Plasma eNAMPT levels decrease with fasting plasma glucose and insulin levels, but are unaffected by exercise training. (A) Correlation of fasting plasma glucose and eNAMPT levels (n = 39, r ² = 0.212, P < 0.01)*. (B) Correlation of insulin and eNAMPT levels (n = 39, r ² = 0.141, P = 0.053)**. (C) Correlation of HOMA‐IR and eNAMPT levels (n = 39, r ² = 0.163, P < 0.05)**. *Pearson correlation coefficient, r was used. Significance of Pearson coefficient was tested using the t‐distribution; **Spearman correlation coefficient, r _s was used; eNAMPT levels in young (≤35 years old) and older (≥55 years old) participants before and after D, aerobic and E, resistance exercise training. Number in bar graph indicates number of participants. Statistical test performed: 2‐way RM ANOVA with Tukey as post hoc.

Figure 5

NAD⁺ salvage enzyme levels in adipose tissue of both young and older individuals are unaltered by exercise training.
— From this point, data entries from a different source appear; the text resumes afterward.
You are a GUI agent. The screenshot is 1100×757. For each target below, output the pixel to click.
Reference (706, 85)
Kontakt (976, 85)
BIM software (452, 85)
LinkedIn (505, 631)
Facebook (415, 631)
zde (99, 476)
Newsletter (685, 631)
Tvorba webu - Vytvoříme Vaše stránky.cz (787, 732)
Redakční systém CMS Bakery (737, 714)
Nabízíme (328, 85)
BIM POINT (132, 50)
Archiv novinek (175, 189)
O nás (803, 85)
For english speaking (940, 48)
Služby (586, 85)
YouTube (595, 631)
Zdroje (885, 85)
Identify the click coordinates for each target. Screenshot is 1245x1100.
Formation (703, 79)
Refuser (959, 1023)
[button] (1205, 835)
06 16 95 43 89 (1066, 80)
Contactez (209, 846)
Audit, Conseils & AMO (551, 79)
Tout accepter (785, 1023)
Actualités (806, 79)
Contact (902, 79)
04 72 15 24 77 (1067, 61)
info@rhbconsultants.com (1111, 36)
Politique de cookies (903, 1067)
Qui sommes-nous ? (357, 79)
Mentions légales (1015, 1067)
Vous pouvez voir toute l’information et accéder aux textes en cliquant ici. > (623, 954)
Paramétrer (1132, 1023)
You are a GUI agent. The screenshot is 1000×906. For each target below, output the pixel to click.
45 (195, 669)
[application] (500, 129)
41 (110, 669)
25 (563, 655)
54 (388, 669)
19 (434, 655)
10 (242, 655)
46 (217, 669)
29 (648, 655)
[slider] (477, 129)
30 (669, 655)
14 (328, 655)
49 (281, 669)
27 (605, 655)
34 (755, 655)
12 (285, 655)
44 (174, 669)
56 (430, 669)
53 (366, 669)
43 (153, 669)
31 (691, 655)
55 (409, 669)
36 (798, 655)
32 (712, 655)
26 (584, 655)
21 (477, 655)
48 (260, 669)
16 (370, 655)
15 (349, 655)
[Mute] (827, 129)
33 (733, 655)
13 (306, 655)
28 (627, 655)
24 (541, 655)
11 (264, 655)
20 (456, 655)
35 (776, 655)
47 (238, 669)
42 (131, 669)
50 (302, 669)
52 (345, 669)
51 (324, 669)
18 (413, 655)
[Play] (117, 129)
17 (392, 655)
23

Subcutaneous adipose tissue protein levels of NAD⁺ salvage enzymes at baseline and after high‐intensity interval training (HIIT) for 6 weeks: (A) NAMPT. (B) NRK1. (C) NMNAT1 and (D) NMNAT2. Number in bar graph indicates number of participants. Statistical test performed: 2‐way RM ANOVA with Tukey as post hoc.